Beim Stricken muss genau Maß genommen werden. (Foto: Johannes Simon)
Ein Glas Bier gehört beim Stricken im Gasthaus Lerner dazu. Es darf auch ein alkoholfreies sein. (Foto: Johannes Simon)
Unterschiedliche Generationen treffen beim Stricken aufeinander. (Foto: Johannes Simon)

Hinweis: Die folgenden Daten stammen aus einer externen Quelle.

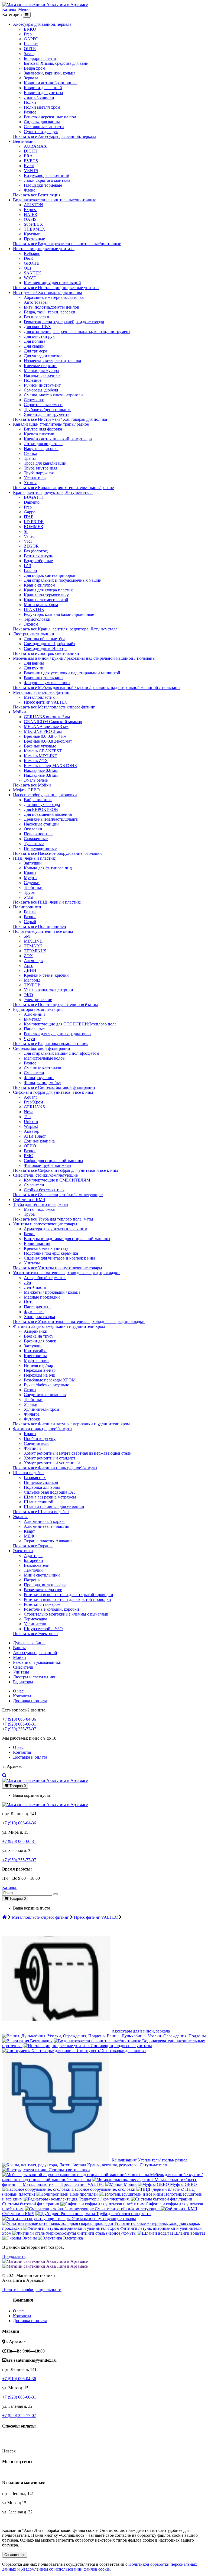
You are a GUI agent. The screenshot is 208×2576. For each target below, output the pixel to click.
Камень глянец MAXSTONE (50, 765)
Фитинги (32, 1448)
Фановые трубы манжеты (47, 1165)
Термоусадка (35, 1619)
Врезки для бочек (40, 1341)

Jetzt fließt die Wolle unter Leas Nadel zu einer grünen Mütze zusammen, die kleinen Muster von feinen Muscheln ziehen sich darüber. Etwa einen Monat brauche sie dafür. Eine ganz schön lange Zeit. "Viele wissen gar nicht, wie lange es dauert, ein Paar Socken zu stricken", sagt Tatiana Schropp. Karin Hess wünscht sich deswegen mehr Wertschätzung. Gegenüber dem Stricken und dem Gestrickten und Gehäkelten. "Heutzutage wird viel maschinell gestrickt. Häkeln aber kann keine Maschine", erklärt sie. Im Umkehrschluss hieße das also, dass gehäkelte Ware oftmals zu Dumping-Preisen verkauft würde. "Das wissen viele Leute nicht", bedauert Hess.

Mittlerweile findet man Stricknadeln und Wollknäuel auch in den Hörsälen der Universitäten. "Ich bin nicht die einzige, die in den Vorlesungen strickt", sagt Tabea, 23 Jahre alt und Studentin. Ist Stricken also ein Trend unter den jungen Leuten? Tabea ist sich dabei nicht so sicher. Doch während der Corona-Pandemie ist die Arbeit mit Wolle und Nadel in den sozialen Netzwerken häufig sichtbar gewesen, viele hatten Zeit, sich daran auszuprobieren. Hinzu komme auch der Nachhaltigkeitsgedanke, der immer stärker in das Zentrum der Gesellschaft rückt, vermutet Tabea. Denn wer strickt, produziert selbst und muss nichts kaufen. Vielleicht also ein Zusammenspiel aus diversen Punkten. Doch ob Nadel und Wolle erst durch Corona eine Renaissance erlebten, ist fraglich. Die 71-jährige Elin, an diesem Abend die Älteste in der Runde, vermutet den Beginn einer Wiederentdeckung Anfang der 2000er-Jahre.

Mancher nimmt gern leuchtende Farben. Der Kreativität sind keine Grenzen gesetzt. (Foto: Johannes Simon)
Der Austausch untereinander und die Unterhaltungen schätzen alle, die in der Gruppe "Freising nadelt" zusammenkommen. (Foto: Johannes Simon)

"Früher haben alle gestrickt", erinnert sie sich, "dann war eine Weile lang alles tot." Bis zur Jahrtausendwende, sagt sie. Was Elin an der Gruppe schätze, sei der Austausch untereinander, die Unterhaltungen. Das halte fit. "Und natürlich auch das hier", sagt sie und nickt auf das Weinglas vor ihr.

Und war die Arbeit mit Nadel und Faden früher reine Frauensache, sitzen mittlerweile auch Männer oft an den Stricktischen, sagt Schropp. "Und die sind sehr talentiert." Einmal, so erinnert sie sich, sei etwa ein Zimmermann auf der Walz dazu gestoßen und habe an einem Paar Socken gestrickt. Ein anderer Mann habe einmal einen Pullover gefertigt - "diese Farben, diese Muster; das habe ich bis heute nicht vergessen", schwärmt Tatiana Schropp.